Of all the adjectives that can be fairly applied to Greece and its debt-wracked economy, “emerging” probably doesn’t come to mind. But your portfolio might disagree with you on that.
Equity index provider MSCI Inc. is reclassifying Greece from a developed economy to an emerging market. MSCI’s influence is global, with $7 trillion in funds benchmarked to its indexes, including the popular iShares MSCI Emerging Markets ETF, which will include Greek equities as of November.

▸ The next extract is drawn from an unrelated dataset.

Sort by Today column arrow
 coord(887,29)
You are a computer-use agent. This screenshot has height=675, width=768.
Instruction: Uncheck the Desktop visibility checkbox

So the slice of your portfolio that targets the world’s most promising economies could soon expose you, albeit marginally, to the cradle of western civilization and, more recently, epicentre of the eurozone crisis. Just five years ago, the UN Human Development Index ranked Greece 18th in the world. Since then, the Athens Stock Exchange benchmark has fallen 85% and unemployment has risen to 27%.
Still, a crisis can blind investors to great buying opportunities. The global fixation on an imagined “Grexit” from the eurozone punished Greek stocks excessively, says Dan Hallett, a director of HighView Financial Group. The bad news was fully priced in, and then some. On the ensuing rebound, the Greek exchange was one of the world’s best performers, posting a 35% rise last year. “Greece is a fascinating example of why you shouldn’t make investing decisions based solely on what’s happening right now in an economy,” Hallett says.